Irrigation Requirements For Fenugreek Farming
Irrigate before sowing for early germination of seeds. For a proper yield of Fenugreek, apply three to four irrigations after 30, 75, 85, and 105 days of sowing. Water shortage should not allowed at the time of pod development and seed development as it causes a heavy loss in yield.
For use as a vegetable, harvest this crop after 20-25 days of sowing. To obtain seeds, harvest them after 90-100 days of sowing. For grains, harvest it when the lower leaves turn yellow and drop and the pods turn yellow. After harvesting, tie the bale of the crop and keep it in sunlight for 6-7 days. Sort it when it is dry, then clean and grade.

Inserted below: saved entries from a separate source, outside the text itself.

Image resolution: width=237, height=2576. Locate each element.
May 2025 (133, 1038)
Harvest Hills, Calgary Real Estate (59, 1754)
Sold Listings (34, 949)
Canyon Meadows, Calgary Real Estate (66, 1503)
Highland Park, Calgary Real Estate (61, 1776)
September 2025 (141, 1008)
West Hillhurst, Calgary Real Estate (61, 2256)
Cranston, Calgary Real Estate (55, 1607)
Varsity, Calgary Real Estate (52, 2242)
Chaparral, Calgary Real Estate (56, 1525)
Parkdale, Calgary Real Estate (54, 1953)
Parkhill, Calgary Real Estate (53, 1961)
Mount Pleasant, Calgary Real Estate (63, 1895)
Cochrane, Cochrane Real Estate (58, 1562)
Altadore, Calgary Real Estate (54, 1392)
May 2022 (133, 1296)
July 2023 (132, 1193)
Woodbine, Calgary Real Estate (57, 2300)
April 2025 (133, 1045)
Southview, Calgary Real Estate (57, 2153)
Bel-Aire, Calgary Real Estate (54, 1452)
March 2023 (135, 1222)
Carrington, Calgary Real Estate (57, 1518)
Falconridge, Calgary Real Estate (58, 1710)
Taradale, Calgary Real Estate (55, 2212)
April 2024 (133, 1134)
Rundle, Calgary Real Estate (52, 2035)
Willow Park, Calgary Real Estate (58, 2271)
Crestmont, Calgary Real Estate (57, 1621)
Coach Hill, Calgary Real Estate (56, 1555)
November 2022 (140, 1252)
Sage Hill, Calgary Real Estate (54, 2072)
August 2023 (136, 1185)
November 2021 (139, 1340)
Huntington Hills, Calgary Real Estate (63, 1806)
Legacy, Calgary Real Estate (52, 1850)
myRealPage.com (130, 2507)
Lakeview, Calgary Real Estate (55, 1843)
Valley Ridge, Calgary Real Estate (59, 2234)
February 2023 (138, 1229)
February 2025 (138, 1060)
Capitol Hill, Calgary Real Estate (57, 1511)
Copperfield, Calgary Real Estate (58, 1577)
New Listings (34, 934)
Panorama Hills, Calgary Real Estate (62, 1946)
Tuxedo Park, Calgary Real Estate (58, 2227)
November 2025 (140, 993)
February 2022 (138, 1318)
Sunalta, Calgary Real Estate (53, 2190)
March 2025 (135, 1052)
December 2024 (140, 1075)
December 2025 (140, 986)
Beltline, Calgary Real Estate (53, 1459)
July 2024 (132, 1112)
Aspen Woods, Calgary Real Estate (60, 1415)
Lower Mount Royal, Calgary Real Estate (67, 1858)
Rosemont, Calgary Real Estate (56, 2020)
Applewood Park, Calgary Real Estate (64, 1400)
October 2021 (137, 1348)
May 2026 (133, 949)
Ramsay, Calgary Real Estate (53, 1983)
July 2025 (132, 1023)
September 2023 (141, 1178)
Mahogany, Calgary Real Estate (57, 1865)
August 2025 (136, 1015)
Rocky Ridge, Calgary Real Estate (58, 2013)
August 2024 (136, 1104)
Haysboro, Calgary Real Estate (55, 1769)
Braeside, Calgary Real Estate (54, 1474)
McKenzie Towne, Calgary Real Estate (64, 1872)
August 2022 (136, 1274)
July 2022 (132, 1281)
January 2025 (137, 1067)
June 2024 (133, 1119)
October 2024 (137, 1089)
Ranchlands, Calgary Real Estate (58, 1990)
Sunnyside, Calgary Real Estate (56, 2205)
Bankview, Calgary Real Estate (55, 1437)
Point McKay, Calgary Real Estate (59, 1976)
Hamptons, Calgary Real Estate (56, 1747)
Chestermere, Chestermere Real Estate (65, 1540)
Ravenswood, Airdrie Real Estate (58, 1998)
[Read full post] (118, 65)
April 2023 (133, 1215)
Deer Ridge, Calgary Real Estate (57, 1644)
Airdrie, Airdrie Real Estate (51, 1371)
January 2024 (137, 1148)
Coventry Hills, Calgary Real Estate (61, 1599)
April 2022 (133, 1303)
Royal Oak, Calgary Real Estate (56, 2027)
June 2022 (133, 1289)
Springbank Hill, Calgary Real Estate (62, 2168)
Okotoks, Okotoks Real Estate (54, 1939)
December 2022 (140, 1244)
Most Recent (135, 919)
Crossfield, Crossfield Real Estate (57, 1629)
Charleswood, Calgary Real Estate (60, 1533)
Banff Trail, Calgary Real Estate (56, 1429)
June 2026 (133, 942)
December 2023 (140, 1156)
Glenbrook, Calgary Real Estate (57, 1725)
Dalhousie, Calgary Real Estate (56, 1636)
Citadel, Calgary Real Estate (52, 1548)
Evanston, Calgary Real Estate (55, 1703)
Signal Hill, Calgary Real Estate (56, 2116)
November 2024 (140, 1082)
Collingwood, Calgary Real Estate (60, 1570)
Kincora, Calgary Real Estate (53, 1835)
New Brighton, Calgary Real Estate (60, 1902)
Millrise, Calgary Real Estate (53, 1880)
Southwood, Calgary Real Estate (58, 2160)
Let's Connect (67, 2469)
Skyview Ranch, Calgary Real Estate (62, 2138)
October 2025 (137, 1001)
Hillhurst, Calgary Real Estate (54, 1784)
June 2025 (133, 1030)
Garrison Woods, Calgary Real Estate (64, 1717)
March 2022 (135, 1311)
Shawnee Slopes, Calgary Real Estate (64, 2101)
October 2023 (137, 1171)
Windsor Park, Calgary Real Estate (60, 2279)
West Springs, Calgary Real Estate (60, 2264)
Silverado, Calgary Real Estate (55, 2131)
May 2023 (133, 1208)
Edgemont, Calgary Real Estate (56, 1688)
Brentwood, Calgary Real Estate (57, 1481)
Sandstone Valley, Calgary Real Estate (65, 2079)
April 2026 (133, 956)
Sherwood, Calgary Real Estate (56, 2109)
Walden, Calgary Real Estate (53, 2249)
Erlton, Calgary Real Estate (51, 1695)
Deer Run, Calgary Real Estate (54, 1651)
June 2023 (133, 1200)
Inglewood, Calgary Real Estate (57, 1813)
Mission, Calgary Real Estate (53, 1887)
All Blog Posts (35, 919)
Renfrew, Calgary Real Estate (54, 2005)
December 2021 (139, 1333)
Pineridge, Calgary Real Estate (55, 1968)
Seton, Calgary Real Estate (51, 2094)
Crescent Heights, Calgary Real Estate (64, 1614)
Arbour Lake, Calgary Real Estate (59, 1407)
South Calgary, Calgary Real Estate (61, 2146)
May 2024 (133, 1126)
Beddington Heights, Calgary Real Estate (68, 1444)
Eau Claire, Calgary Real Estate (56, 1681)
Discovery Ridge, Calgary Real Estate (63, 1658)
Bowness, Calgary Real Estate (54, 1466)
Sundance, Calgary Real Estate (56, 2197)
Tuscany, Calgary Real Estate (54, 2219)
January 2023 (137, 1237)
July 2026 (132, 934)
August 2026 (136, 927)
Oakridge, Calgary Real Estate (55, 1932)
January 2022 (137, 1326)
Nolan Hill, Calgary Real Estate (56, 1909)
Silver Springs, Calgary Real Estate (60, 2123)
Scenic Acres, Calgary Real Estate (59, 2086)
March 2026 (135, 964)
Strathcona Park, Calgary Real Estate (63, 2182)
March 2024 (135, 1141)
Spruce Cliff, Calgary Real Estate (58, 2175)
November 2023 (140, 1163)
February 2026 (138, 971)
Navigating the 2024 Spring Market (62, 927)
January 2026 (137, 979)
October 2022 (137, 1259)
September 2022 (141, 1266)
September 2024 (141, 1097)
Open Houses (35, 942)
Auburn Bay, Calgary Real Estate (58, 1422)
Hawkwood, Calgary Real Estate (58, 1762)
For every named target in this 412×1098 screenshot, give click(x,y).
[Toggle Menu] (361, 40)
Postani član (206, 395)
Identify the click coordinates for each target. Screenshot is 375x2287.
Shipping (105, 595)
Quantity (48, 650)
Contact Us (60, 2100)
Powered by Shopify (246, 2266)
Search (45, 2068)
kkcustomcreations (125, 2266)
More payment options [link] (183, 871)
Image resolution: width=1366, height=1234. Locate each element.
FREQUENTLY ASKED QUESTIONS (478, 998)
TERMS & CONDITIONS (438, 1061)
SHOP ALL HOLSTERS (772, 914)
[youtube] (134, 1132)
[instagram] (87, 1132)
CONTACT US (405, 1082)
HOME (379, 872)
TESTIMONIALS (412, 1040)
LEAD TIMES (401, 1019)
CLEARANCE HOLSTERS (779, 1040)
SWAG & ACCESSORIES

How Much Yield And Profit Can Be Made?
If the seed is taken after 1 harvest, then the average yield is about 6-8 quintals per hectare, and if 4-5 cuttings are done, then the same output is reduced to about 1 quintal per hectare. The yield of bhaji or green leaves is approximately 70-80 quintals per hectare. Let us tell you that fenugreek leaves are also sold after drying, which fetches a price of up to Rs 100 per kg. If Fenugreek is cultivated scientifically, about 50000 rupees can be earned from 1 hectare.